§ Exercise requirements:
Below are some records; write them all out again exactly.

===== Data in this exercise

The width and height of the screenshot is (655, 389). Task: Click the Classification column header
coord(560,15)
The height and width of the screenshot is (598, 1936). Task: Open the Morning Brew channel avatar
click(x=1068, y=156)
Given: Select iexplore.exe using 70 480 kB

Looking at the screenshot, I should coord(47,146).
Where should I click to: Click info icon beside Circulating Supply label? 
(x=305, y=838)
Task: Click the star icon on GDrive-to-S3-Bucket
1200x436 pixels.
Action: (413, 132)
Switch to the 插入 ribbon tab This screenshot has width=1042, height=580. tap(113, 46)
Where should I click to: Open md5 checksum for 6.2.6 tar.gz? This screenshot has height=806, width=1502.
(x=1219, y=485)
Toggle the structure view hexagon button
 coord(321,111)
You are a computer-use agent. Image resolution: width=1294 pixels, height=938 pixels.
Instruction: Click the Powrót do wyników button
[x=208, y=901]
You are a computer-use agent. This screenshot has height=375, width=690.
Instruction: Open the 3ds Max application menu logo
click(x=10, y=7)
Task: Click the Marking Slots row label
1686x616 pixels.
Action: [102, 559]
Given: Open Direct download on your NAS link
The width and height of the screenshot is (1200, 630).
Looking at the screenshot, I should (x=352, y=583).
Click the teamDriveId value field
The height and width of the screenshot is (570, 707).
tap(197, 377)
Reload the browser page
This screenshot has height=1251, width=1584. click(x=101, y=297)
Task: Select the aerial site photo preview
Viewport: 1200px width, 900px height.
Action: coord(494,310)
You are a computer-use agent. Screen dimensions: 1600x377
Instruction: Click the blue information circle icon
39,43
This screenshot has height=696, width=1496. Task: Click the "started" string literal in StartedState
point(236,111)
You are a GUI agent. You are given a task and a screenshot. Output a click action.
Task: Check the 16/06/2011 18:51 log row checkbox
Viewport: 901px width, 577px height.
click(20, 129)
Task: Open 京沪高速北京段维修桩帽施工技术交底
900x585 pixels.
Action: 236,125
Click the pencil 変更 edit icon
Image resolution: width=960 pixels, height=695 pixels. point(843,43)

==========

§ Response area:
The width and height of the screenshot is (655, 389). Task: Click the Classification column header
coord(560,15)
The height and width of the screenshot is (598, 1936). Task: Open the Morning Brew channel avatar
click(x=1068, y=156)
Given: Select iexplore.exe using 70 480 kB

Looking at the screenshot, I should coord(47,146).
Where should I click to: Click info icon beside Circulating Supply label? 
(x=305, y=838)
Task: Click the star icon on GDrive-to-S3-Bucket
1200x436 pixels.
Action: (413, 132)
Switch to the 插入 ribbon tab This screenshot has width=1042, height=580. tap(113, 46)
Where should I click to: Open md5 checksum for 6.2.6 tar.gz? This screenshot has height=806, width=1502.
(x=1219, y=485)
Toggle the structure view hexagon button
 coord(321,111)
You are a computer-use agent. Image resolution: width=1294 pixels, height=938 pixels.
Instruction: Click the Powrót do wyników button
[x=208, y=901]
You are a computer-use agent. This screenshot has height=375, width=690.
Instruction: Open the 3ds Max application menu logo
click(x=10, y=7)
Task: Click the Marking Slots row label
1686x616 pixels.
Action: [102, 559]
Given: Open Direct download on your NAS link
The width and height of the screenshot is (1200, 630).
Looking at the screenshot, I should (x=352, y=583).
Click the teamDriveId value field
The height and width of the screenshot is (570, 707).
tap(197, 377)
Reload the browser page
This screenshot has height=1251, width=1584. click(x=101, y=297)
Task: Select the aerial site photo preview
Viewport: 1200px width, 900px height.
Action: coord(494,310)
You are a computer-use agent. Screen dimensions: 1600x377
Instruction: Click the blue information circle icon
39,43
This screenshot has height=696, width=1496. Task: Click the "started" string literal in StartedState
point(236,111)
You are a GUI agent. You are given a task and a screenshot. Output a click action.
Task: Check the 16/06/2011 18:51 log row checkbox
Viewport: 901px width, 577px height.
click(20, 129)
Task: Open 京沪高速北京段维修桩帽施工技术交底
900x585 pixels.
Action: 236,125
Click the pencil 変更 edit icon
Image resolution: width=960 pixels, height=695 pixels. point(843,43)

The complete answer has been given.